9.4 Schema Validation

The evaluation times of the SHACL shapes are shown in Fig. 6. On average, the execution of all shapes takes 46,2 s and the execution of one single shape 1,8 s. All shapes have been executed a total of ten times.

About 2 s are required for setting up the validation tool and parsing the data shape (the Asset Administration Shell) and the single class shape. The size of the Asset Administration Shell has no significant impact on the achieved results. Regarding these conditions, we claim that the necessary effort is acceptable for a typical Industrie 4.0 scenario as the validation itself is not necessary for every restricted devices. This is due to the fact that the validation of data takes either place at development or deployment time where time is not critical. In addition, the validation is important for the higher-level data analytical services which usually run on more powerful machines or are even hosted in the cloud.

10 Conclusion and Outlook

We presented a semantic version of the Administration Admin Shell, a mapping from its XML serialization to any RDF serialization, schema validation shapes and a brief set of reasoning rules. In that sense, we showed the lifting process of the AAS data to a semantic integration layer.

This is one step to an automated integration of Industrie 4.0 components. We showed how existing, non-customized tools can work with the RDF model of the AAS and execute their task without prior configuration. This enables the implementation of real interoperable pipelines and data-driven workflows, not only on the data format and syntax level but also regarding the meaning of the data. Furthermore, the examined overhead of the SAAS model and showed that the requirements do not exceed the requirements set by the original AAS model.

The mapping provided in this paper outlines the data lifting to the SAAS RDF model.
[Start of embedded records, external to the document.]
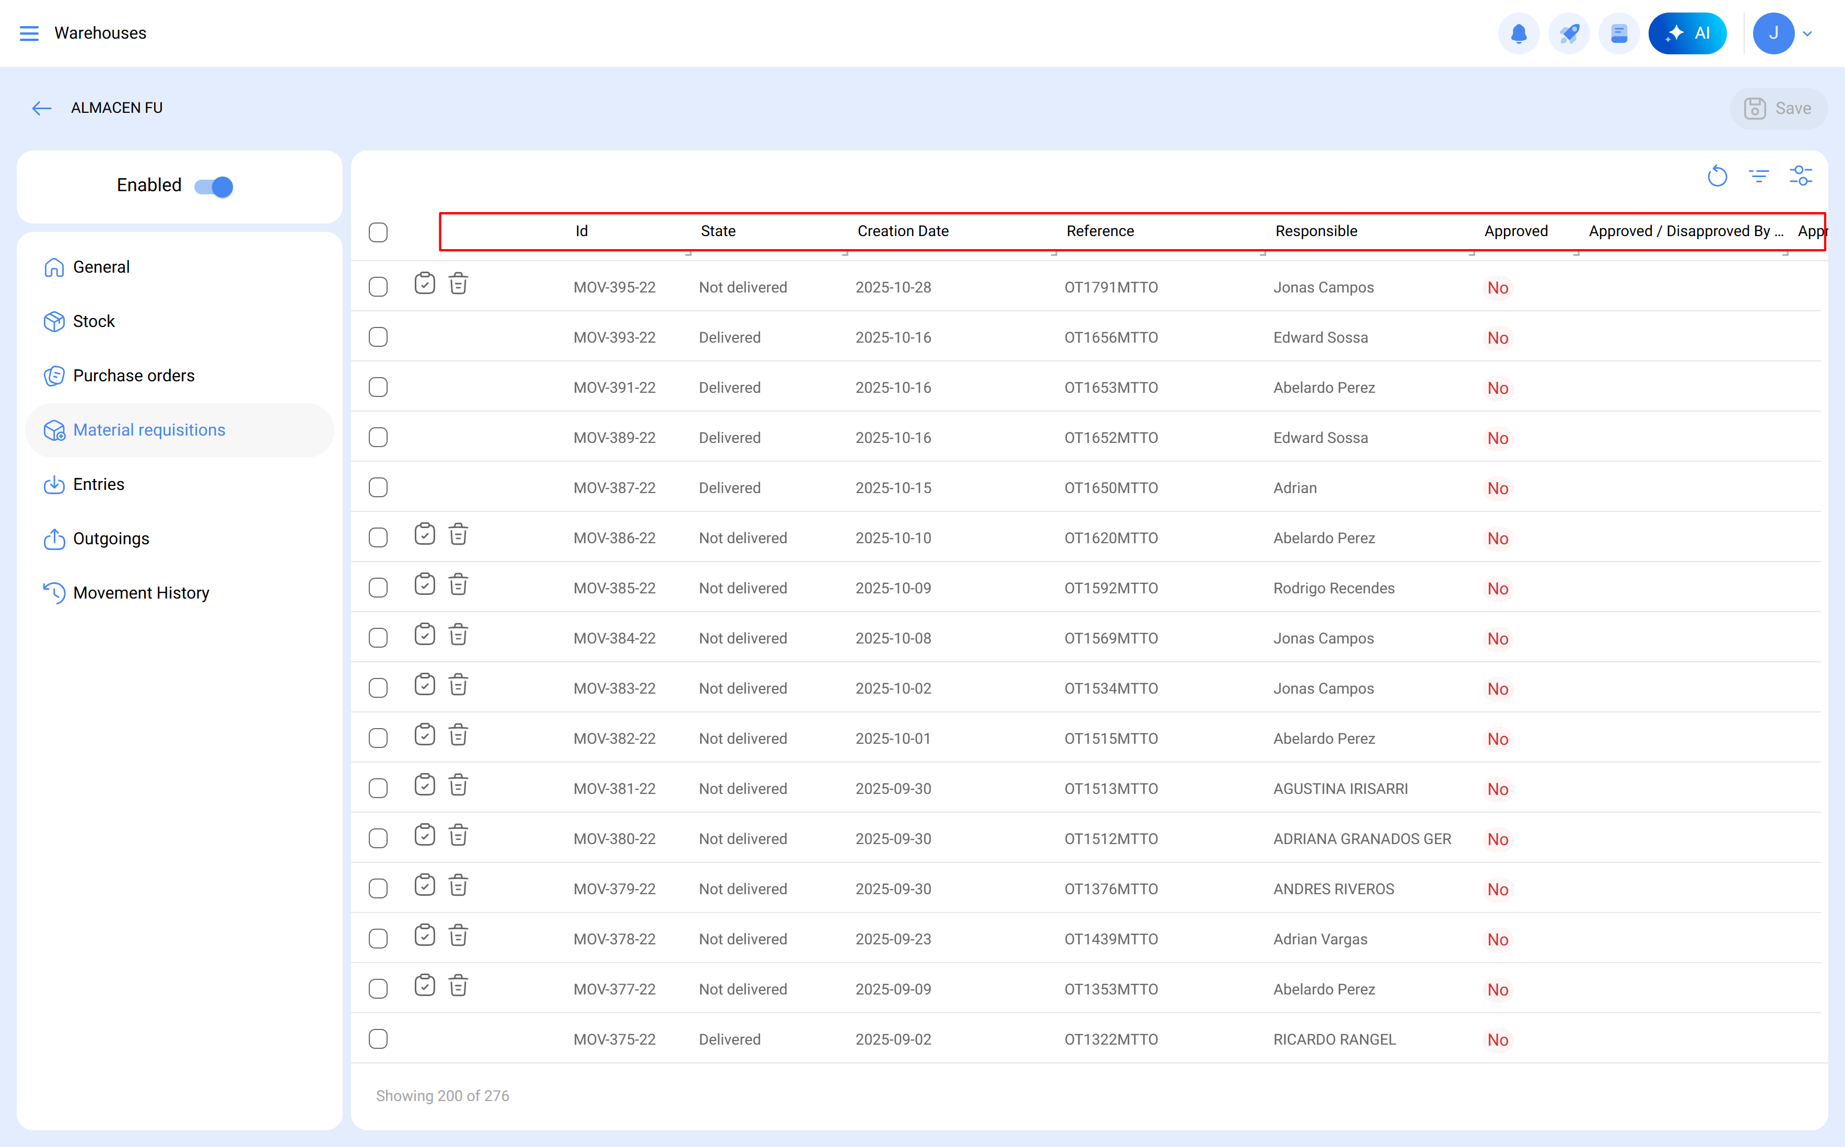Click the notifications bell icon
The width and height of the screenshot is (1845, 1147).
(x=1518, y=33)
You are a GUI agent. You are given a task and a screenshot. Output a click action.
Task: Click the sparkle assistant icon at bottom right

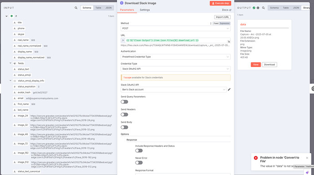coord(307,172)
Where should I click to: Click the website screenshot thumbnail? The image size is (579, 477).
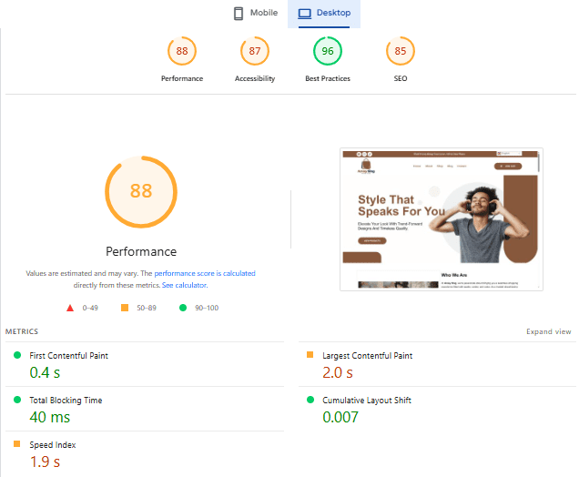click(x=442, y=219)
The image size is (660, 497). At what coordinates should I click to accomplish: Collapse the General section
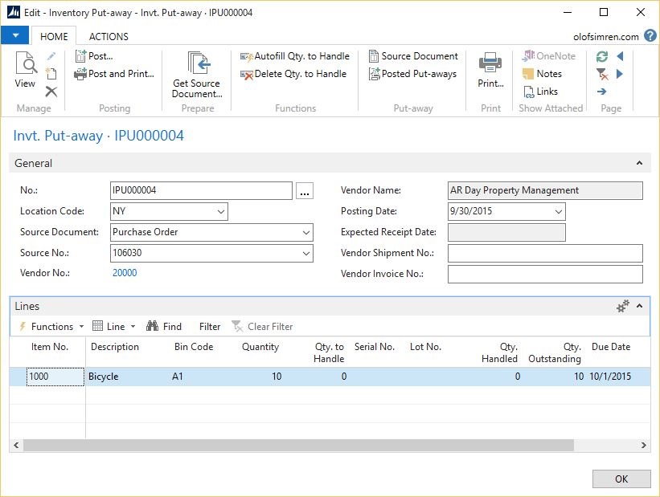click(639, 163)
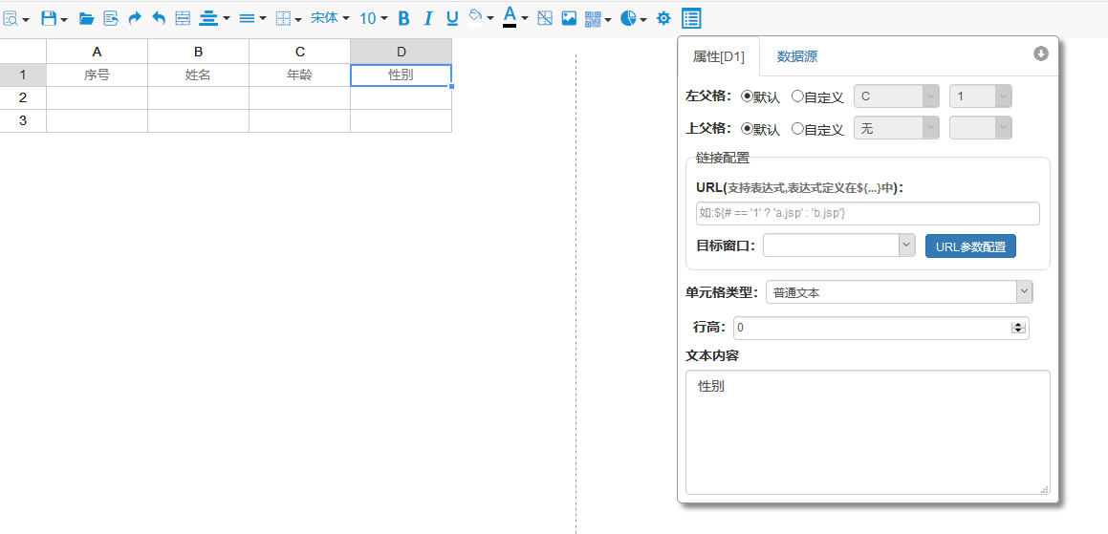The width and height of the screenshot is (1108, 534).
Task: Click the Save icon in toolbar
Action: [x=49, y=18]
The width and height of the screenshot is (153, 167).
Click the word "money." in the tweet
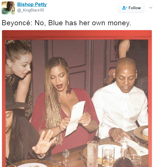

The lowering of RDF to the original AAS data model has not yet been achieved. Furthermore, the main benefit of the semantic model is, besides its formalized meaning, the interlinking with other definitions and the integration of additional sources.

For now, only the data provisioning capabilities of the AAS are defined. In the next step, the provisioning and invocation of operations through Asset Administration Shells will be specified. Using semantically defined descriptions of the respective interfaces, their input and output parameters and the provided services will allow the Industrie 4.0 community to rely on the huge amount of expertise and experience with Web Services and Semantic Web Services in particular. This way, the goal of truly interoperable and flexible manufacturing workflows, where software and hardware, materials and products, costumers and suppliers form on demand information chains, benefits from the huge amount of existing research in the area.

We will further extend our work in order to keep the semantic models aligned with the progress of the Asset Shell specification. Furthermore, we provide feedback and outline established best practices to the manufacturing community. Furthermore, we see two main challenges which must be tackled by the semantic community. First, the core potential of the semantic web – the seamless integration of heterogeneous devices, services and data sources – still lacks sufficient numbers of implemented use cases and deployed scenarios in practice. Second, the reoccurring discussion on identifiers in distributed settings is a huge chance for the established practices of the Semantic Web and Linked Data in particular. However, the benefits of (dereferencable) URIs are still underestimated in the manufacturing community, mostly because of missing experiences.